One of the nice features of the NGINX cache is that it can continue serving cached data even if the service is completely unavailable – in the snippet above, if the service is responding with one of the four most common 500
‑series error codes.
Caching is not the only option for responding to clients even though a server is down. As we mentioned in The Circuit Breaker Pattern Provides Flexibility, one of our customers needed a resilient solution in case their personalized ad server went down, and cached responses were not a good solution. Instead, they wanted a generic ad server to provide generalized ads until the personalized server came back online. This is easily achieved using the backup
parameter to the server
directive. The following snippet specifies that when all servers defined for the personal-ad-server domain are unavailable, the servers defined for the generic-ad-server domain are used instead.
upstream personal-ad-server { server personal-ad-server;
server generic-ad-server backup;
zone backend 64k;
least_time last_byte;
keepalive 300;
}
And finally, it is possible to have NGINX evaluate the response codes from a service and deal with those individually. In the following snippet, if a service returns a 503
error, NGINX Plus sends the request on to an alternative service.

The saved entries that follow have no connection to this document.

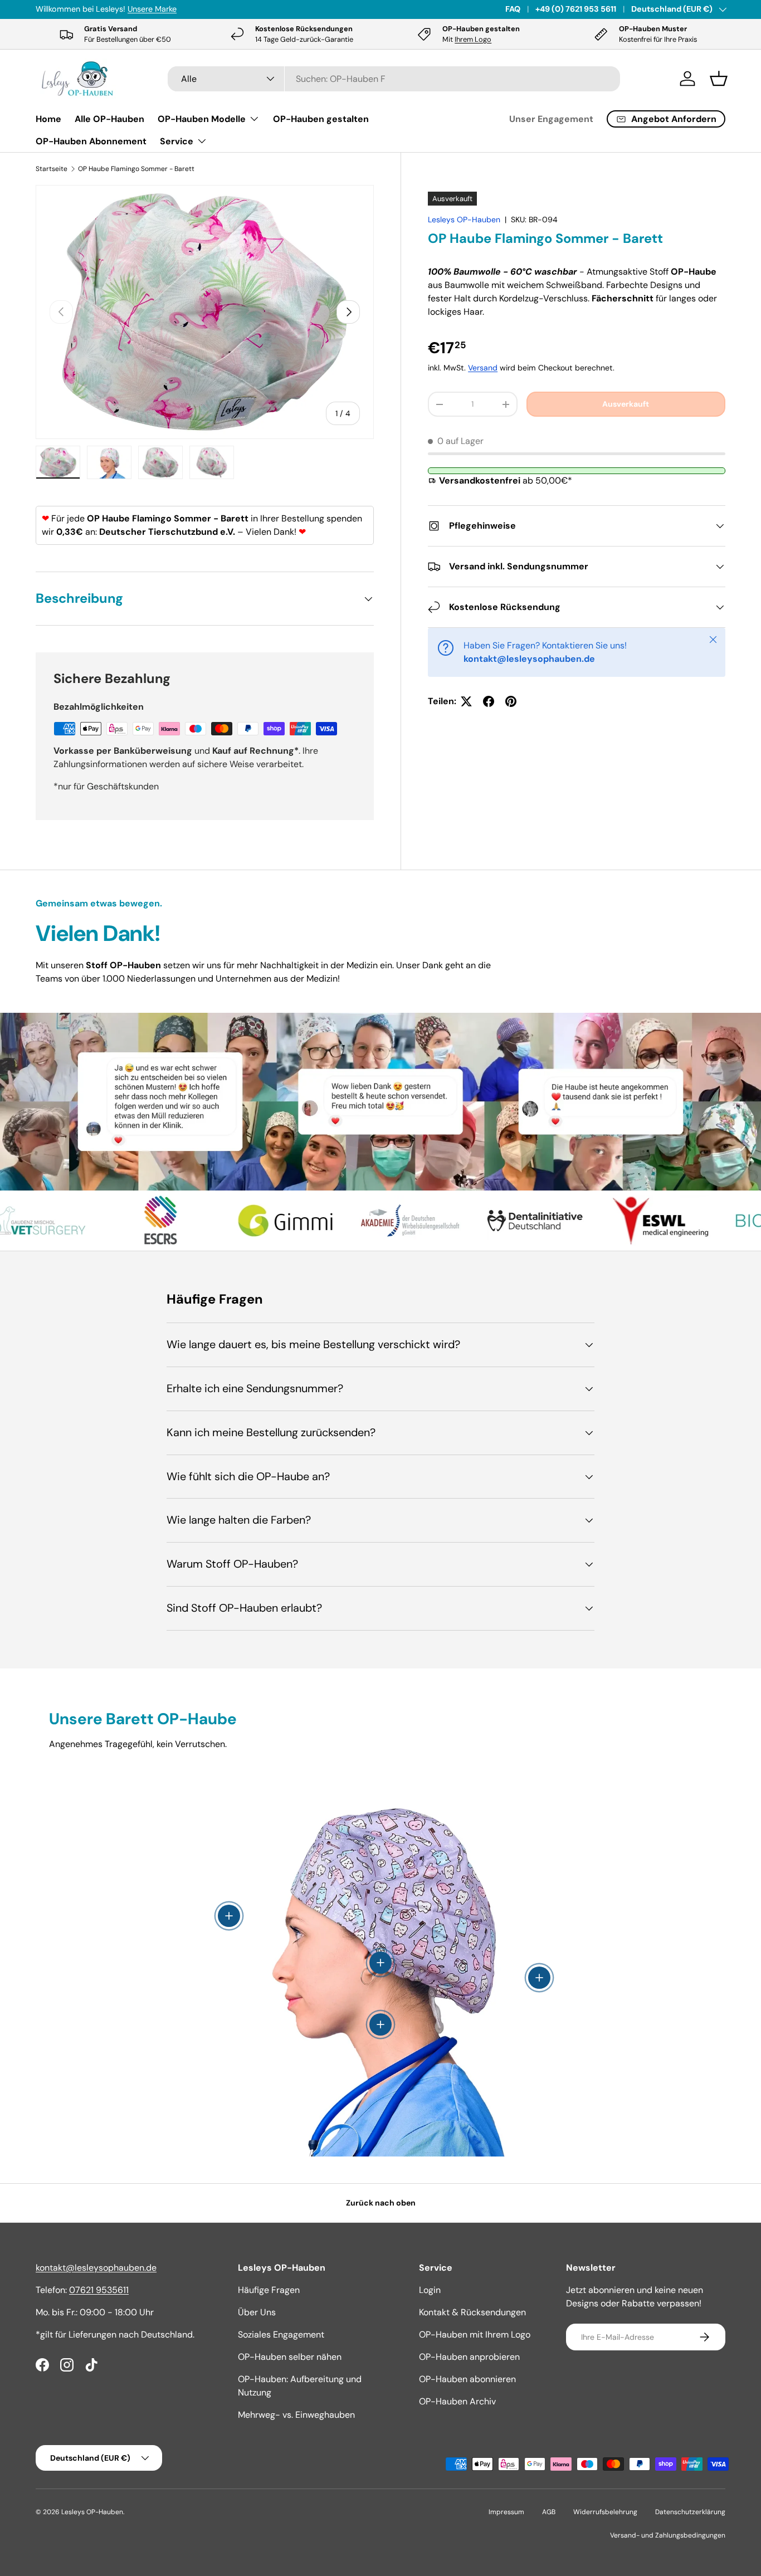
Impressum (506, 2511)
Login (430, 2290)
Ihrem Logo (473, 39)
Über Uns (257, 2312)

For example, if the resizer has this feature, and the local instance is overloaded or stops functioning, requests are then sent to another instance of the resizer.
location / { error_page 503 = @fallback;
}
location @fallback {
proxy_pass http://alternative-backend;
}
The circuit breaker pattern is a powerful tool to provide resiliency and control in your microservices application. NGINX Plus provides many features and options to implement the circuit breaker into your environment. The key to implementing the circuit breaker pattern is to understand the failure profile of the service you are protecting, then choose the options that best prevent failure, where possible, and that best mitigate the effects of failure when it does happen.